Real-time spectrum estimation-based dual-channel speech-enhancement algorithm for cochlear implant.

Background: Improvement of the cochlear implant (CI) front-end signal acquisition is needed to increase speech recognition in noisy environments. To suppress the directional noise, we introduce a speech-enhancement algorithm based on microphone array beamforming and spectral estimation. The experimental results indicate that this method is robust to directional mobile noise and strongly enhances the desired speech, thereby improving the performance of CI devices in a noisy environment.

Methods: The spectrum estimation and the array beamforming methods were combined to suppress the ambient noise.

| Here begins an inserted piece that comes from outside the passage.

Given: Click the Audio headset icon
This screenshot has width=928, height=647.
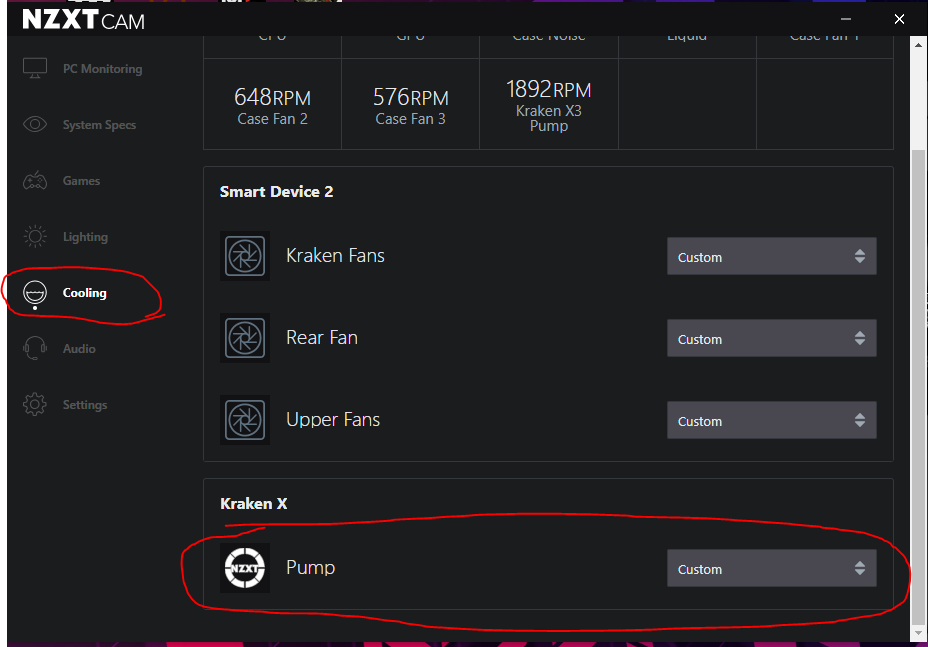Looking at the screenshot, I should point(35,349).
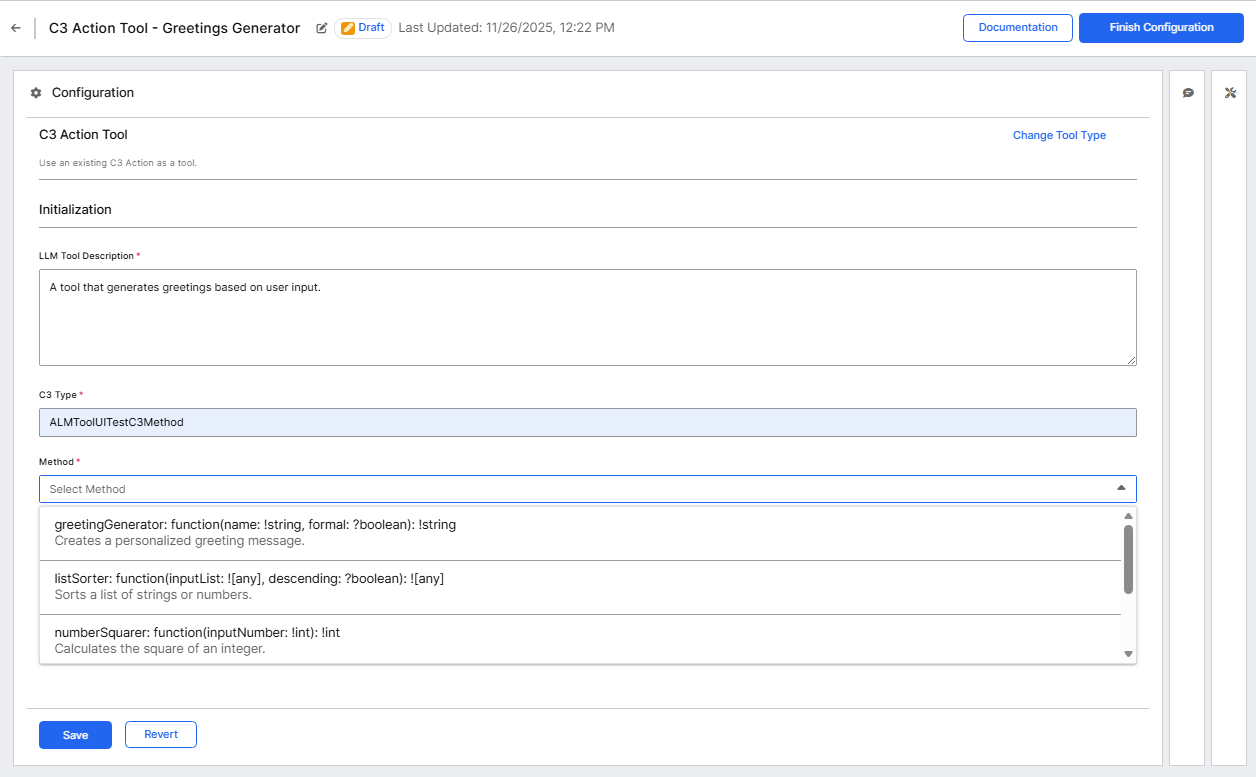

The directivity coefficient was estimated in the noise-only intervals, and was updated to fit for the mobile noise.

Results: The proposed algorithm was realized in the CI speech strategy. For actual parameters, we use Maxflat filter to obtain fractional sampling points and cepstrum method to differentiate the desired speech frame and the noise frame. The broadband adjustment coefficients were added to compensate the energy loss in the low frequency band.

Discussions: The approximation of the directivity coefficient is tested and the errors are discussed. We also analyze the algorithm constraint for noise estimation and distortion in CI processing. The performance of the proposed algorithm is analyzed and further be compared with other prevalent methods.

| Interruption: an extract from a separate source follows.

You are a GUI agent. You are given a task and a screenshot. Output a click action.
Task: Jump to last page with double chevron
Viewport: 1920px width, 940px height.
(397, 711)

Conclusions: The hardware platform was constructed for the experiments. The speech-enhancement results showed that our algorithm can suppresses the non-stationary noise with high SNR. Excellent performance of the proposed algorithm was obtained in the speech enhancement experiments and mobile testing. And signal distortion results indicate that this algorithm is robust with high SNR improvement and low speech distortion.